投稿者:もりこ - この投稿者のレビュー一覧を見る
派手な美貌にわっさりと花を背負って現れるマダム・ジョーカーこと月光寺財閥総帥夫人・蘭子は、華やかな容姿に有り余る財産、互いに夢中の美しい夫、すべてを持ったあり得ない女。今回彼女が解決するのは、完璧な美少女を悩ませる自分自身の食い意地。夢見るダメ男の犯罪。後家蜘蛛夫人の陰湿な罠。
でも蘭子は主義主張に基いて事件を解決しようだなんて全然考えてもいない。ひたすら心のままに振舞うだけだ。ひねくれる必要のない環境で培われた素直で豪放な思考に、洒落っ気と機転が加わってすっきり爽快、悩んでるほうが馬鹿馬鹿しくなる。

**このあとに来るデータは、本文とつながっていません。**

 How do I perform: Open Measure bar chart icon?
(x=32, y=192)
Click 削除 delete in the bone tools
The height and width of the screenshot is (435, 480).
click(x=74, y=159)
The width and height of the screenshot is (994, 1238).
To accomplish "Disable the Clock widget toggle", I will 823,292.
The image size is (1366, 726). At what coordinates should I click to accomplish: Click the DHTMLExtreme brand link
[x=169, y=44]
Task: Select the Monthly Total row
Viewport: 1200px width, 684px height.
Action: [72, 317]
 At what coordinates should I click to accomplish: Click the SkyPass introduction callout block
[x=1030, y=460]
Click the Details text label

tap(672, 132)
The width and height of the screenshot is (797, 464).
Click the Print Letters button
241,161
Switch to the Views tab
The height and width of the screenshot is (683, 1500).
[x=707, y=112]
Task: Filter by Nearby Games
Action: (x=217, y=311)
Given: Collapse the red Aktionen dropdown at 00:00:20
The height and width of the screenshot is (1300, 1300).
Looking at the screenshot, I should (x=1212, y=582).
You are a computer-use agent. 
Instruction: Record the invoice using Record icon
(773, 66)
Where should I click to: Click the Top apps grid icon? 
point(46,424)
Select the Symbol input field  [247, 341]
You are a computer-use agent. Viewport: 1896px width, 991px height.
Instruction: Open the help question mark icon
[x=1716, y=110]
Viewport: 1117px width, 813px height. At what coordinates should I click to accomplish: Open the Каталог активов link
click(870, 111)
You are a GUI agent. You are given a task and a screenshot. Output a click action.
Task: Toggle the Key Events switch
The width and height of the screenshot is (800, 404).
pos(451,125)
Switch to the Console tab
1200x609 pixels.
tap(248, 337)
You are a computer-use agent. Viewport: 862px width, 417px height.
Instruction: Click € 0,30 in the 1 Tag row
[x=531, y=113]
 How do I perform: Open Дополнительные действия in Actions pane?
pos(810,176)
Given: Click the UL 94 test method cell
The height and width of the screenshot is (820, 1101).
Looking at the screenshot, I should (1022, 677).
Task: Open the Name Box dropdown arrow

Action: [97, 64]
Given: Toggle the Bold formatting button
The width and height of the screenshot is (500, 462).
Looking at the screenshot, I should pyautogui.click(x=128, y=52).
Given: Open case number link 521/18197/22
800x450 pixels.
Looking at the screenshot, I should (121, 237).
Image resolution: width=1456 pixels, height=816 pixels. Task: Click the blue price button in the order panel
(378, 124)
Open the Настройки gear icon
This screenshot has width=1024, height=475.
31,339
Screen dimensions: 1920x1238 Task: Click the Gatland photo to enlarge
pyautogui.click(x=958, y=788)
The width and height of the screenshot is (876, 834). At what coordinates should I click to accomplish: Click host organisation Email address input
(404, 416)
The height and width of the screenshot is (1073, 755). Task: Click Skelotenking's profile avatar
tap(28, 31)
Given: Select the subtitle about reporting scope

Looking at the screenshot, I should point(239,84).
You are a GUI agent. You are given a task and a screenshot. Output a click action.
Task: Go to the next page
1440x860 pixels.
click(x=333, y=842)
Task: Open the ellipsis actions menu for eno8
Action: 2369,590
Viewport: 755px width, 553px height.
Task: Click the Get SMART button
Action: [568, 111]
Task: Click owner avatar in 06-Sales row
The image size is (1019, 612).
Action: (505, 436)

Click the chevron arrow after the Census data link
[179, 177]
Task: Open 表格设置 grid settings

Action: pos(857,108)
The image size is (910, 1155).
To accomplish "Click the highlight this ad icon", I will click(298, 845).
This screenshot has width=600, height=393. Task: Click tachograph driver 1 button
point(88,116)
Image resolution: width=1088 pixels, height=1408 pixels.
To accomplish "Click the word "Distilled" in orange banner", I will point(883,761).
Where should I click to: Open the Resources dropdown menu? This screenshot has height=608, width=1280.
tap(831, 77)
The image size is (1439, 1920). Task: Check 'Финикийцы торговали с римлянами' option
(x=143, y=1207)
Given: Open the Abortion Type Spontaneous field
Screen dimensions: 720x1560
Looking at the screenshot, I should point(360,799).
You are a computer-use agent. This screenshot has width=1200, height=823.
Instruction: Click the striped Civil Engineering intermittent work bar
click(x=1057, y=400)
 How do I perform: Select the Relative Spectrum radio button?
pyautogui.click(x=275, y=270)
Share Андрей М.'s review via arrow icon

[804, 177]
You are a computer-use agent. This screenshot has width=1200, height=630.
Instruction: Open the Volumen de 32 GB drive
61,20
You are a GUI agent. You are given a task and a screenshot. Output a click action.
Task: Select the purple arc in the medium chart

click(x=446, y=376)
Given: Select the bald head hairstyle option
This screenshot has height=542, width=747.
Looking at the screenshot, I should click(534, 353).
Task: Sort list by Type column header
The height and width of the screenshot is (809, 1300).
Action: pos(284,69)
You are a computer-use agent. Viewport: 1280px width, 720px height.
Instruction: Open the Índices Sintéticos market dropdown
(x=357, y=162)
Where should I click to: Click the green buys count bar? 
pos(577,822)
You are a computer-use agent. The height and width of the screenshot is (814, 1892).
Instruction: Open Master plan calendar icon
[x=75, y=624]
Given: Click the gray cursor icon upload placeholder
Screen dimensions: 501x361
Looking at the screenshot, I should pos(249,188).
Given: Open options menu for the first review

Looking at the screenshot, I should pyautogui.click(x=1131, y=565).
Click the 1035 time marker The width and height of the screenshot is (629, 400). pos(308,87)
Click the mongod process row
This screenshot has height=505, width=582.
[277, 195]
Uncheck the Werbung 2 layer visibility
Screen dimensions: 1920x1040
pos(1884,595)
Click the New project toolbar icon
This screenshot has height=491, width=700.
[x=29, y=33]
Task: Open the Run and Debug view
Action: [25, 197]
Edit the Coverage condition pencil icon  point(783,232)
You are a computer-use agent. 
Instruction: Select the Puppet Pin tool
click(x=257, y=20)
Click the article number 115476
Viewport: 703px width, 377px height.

明らかな美女とはっきりした美男。見たまんまブスキャラとその通りの悪役。駒はこれでもかと判りやすく、話の筋はあらかた見えるのに、結末の予想はしばしば外れる。物語を動かす蘭子が、次に何をするかわからない人だからだろう。
その言動に以前ドン・ジョヴァンニで見たような、(自分思うところの)貴族的な世界が広がる。浮世離れした合理主義、正義感より好奇心、多少の気品と多少の下品。執着はあっても拘泥はなく、色気はあっても生臭さがない。深刻な事情も台詞一行でするっと通過してしまう。ラブはあくまでラブラブピンク、涙は朝露のほろほろ感で、復讐さえも歌うように。ポリシーのある軽薄さが、どんな陰惨な事態にもどろどろすることを許さない。華やかで軽やかで色鮮やか、なのに不思議に即物的。
ちょっと現実に疲れ気味。マンガの中ぐらい夢を見たい。そんな時にこれを読む。紅茶とスイーツによく合って、団塊ジュニアのため息をさらっと軽くしてくれる。すると角度を変えて周りを見直す余裕が少しできる気になる、ビタミン剤のような作品だ。